When Harvard University began its journey to the cloud, like every other organization it found itself tasked with the monumental job of securing its cloud network. Instead of utilizing an available solution, the team at Harvard decided to build its own, and the Harvard Cloud Shield was born.

On Tuesday, at the 2016 AWS re:Invent conference in Las Vegas, Harvard’s manager of cloud architecture, Thomas Vachon, explained how the university built its solution and the lessons that it learned along the way.

Essentially, the Harvard Cloud Shield is a network security platform that aggregates traffic and acts as an inspection point. It is redundant and geographically diverse. Through it, Vachon said, they filter, audit, and analyze all of their Amazon Web Services (AWS) traffic.

The original goals of the team at Harvard were multifaceted. First, Vachon said, they wanted to provide highly-available network access to the cloud. Next, they wanted to provide visibility of traffic into, out of, and and in between applications, as well as provide next-generation firewall protection and mitigate denial of service attacks. Additionally, Harvard wanted to enable a simpler configuration through inline filtering.

In the beginning, they looked at security agents and inline virtual firewalls. The security agents were more expensive for their customers and were too focused on a reactive response, Vachon said. The inline firewalls had a high overhead cost and too complex virtual private cloud (VPC) routing for Harvard’s needs. So, they decided to build their own solution.

In terms of network connectivity, the Harvard Cloud Shield has four AWS Direct Connect connections. Each firewall has two Direct Connects at both the primary site and the standby site, and each VPC gets a single firewall partition.

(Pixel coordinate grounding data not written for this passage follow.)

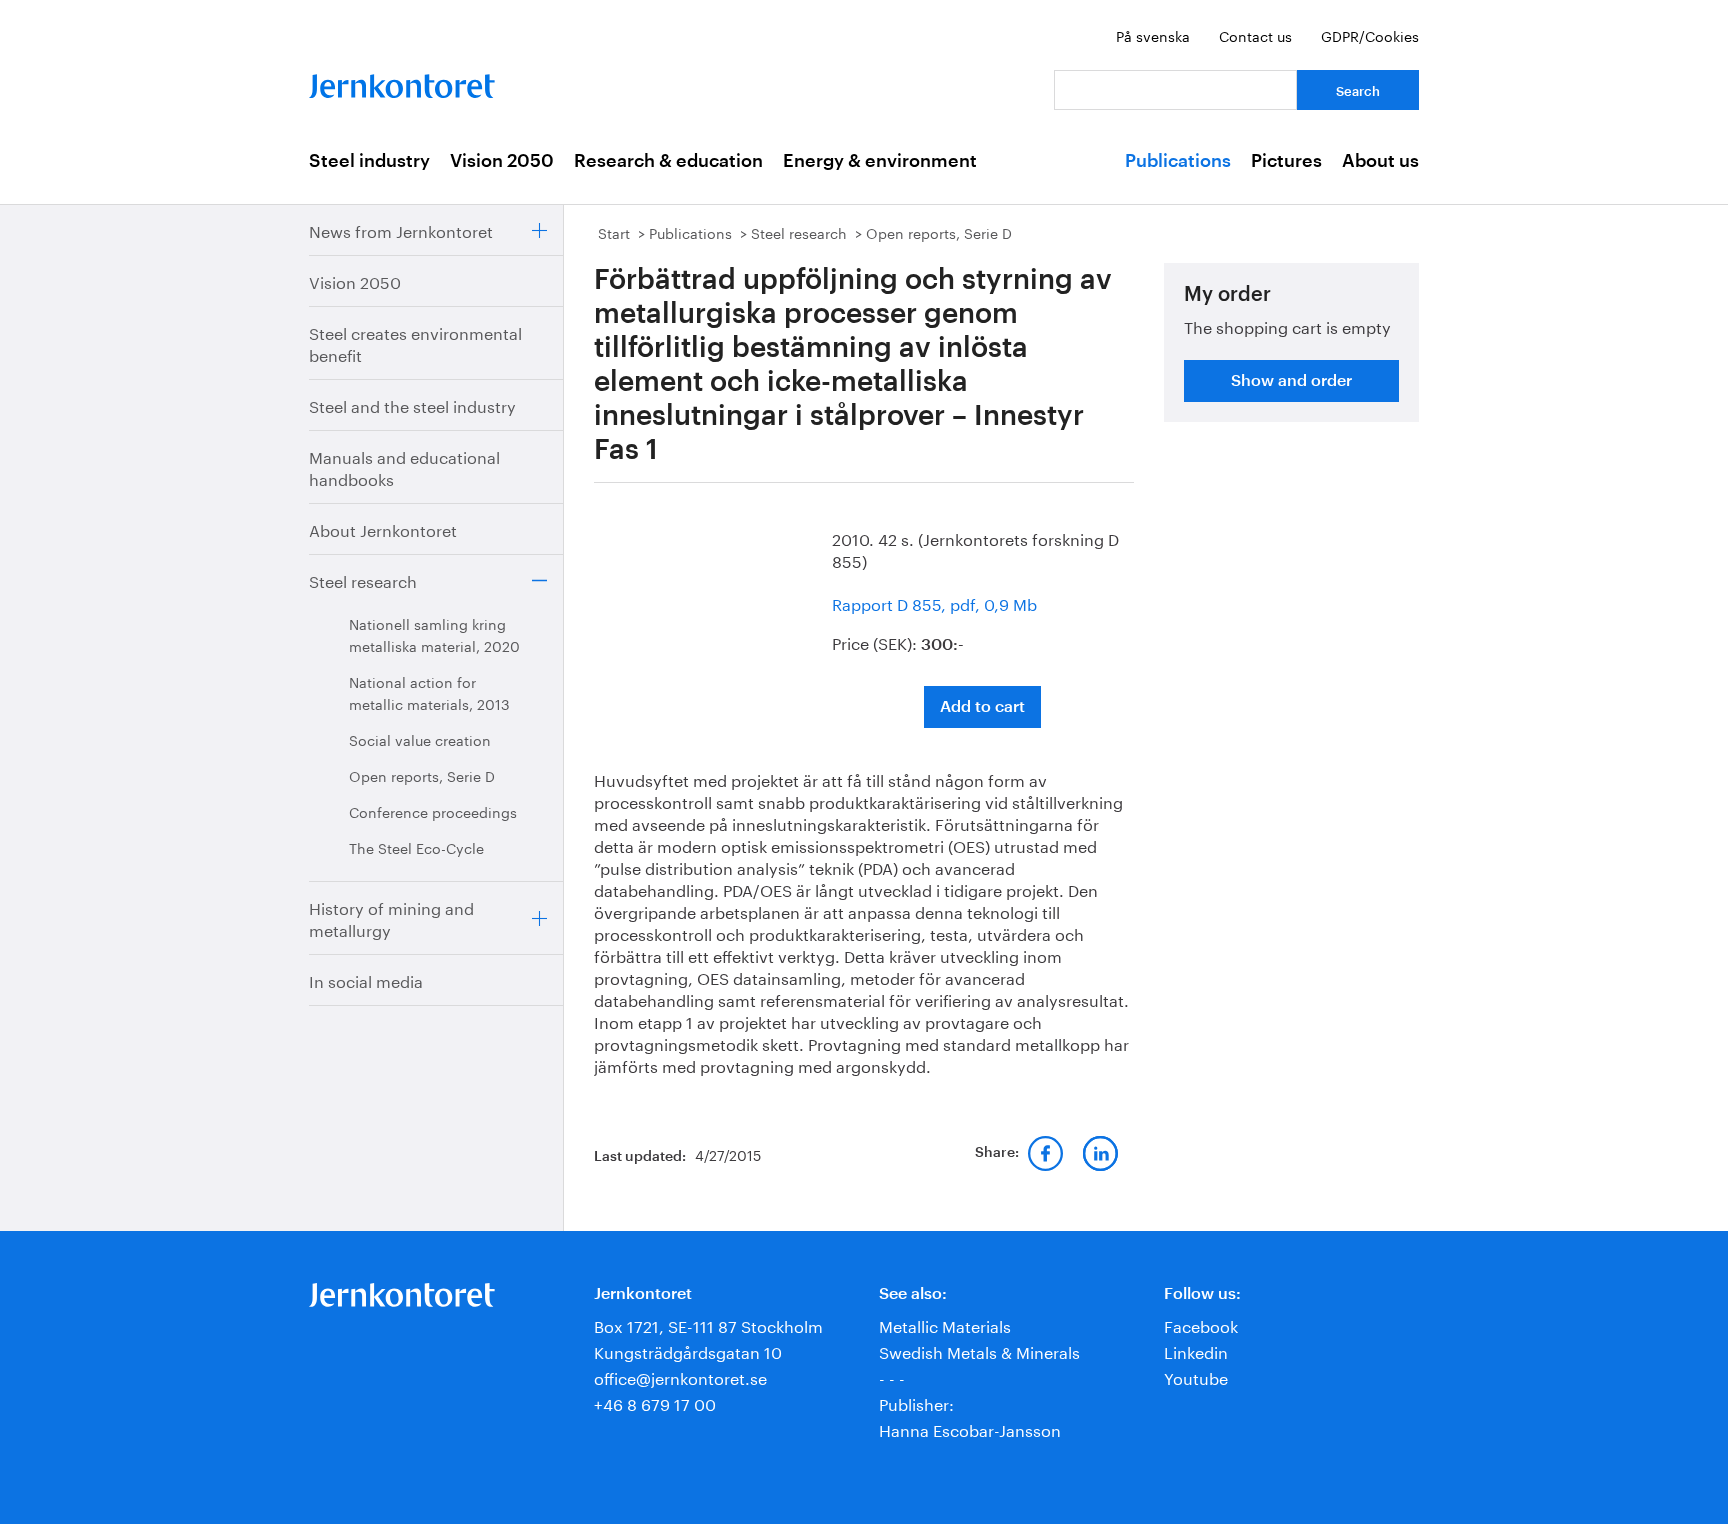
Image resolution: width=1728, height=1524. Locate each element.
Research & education (668, 161)
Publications (1178, 161)
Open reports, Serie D (422, 775)
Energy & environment (880, 161)
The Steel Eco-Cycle (416, 847)
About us (1380, 161)
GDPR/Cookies (1370, 35)
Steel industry (369, 161)
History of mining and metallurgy (391, 917)
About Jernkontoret (383, 528)
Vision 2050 (502, 161)
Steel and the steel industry (412, 404)
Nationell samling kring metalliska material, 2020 (434, 634)
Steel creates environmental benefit (415, 342)
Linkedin (1196, 1350)
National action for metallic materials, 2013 (429, 692)
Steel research (363, 579)
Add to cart (982, 707)
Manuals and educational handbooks (404, 466)
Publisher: (916, 1402)
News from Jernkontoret (401, 229)
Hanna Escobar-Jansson (970, 1428)
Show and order (1291, 381)
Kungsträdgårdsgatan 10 (688, 1350)
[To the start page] (402, 81)
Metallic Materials (945, 1324)
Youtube (1196, 1376)
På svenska (1153, 35)
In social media (366, 979)
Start (614, 232)
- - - (892, 1376)
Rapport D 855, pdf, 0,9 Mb (934, 602)
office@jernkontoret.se (680, 1376)
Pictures (1286, 161)
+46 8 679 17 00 (655, 1402)
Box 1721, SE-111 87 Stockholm (708, 1324)
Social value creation (420, 739)
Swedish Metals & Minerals (979, 1350)
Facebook (1201, 1324)
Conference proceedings (433, 811)
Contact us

Vachon said they also developed a serverless architecture to act as a manager and their platform was built primarily on Python. It overlays five different network management products and devices, so one of the key challenges was getting all of those to work together, and managing the APIs needed to make it work.

During their journey, they learned much in regards to the business, the network design, and connectivity. In business, Vachon said, network security has to be in place first, as it is the hardest piece to retrofit after you start your cloud journey. Next is to have key business sponsors and make sure that your financial team is involved early, and that you have technical employees who can explain the project to non-technical employees. Also, Vachon said, you must align with your technology partners and vendors, and keep constant communication.

For network design, Vachon said that the Harvard team learned that stateful failover isn’t practical. But, failing over sites periodically is a must. Harvard’s Cloud Shield has two sites and they failover every two months or so, Vachon said. They want to fail a certain percentage of time every two months so they can test their failure mitigation and know that they are ready for a disaster.

In the routing piece of the equation, Vachon said that they found that iBGP and eBGP function quite differently. They also found that graceful restart isn’t always ideal, and BFD should be used on every network hop. For connectivity, path selection is critical, and Vachon noted that the price of a service doesn’t necessarily equate to its quality. He also said that it is important for AWS shops to use multiple Direct Connect endpoints.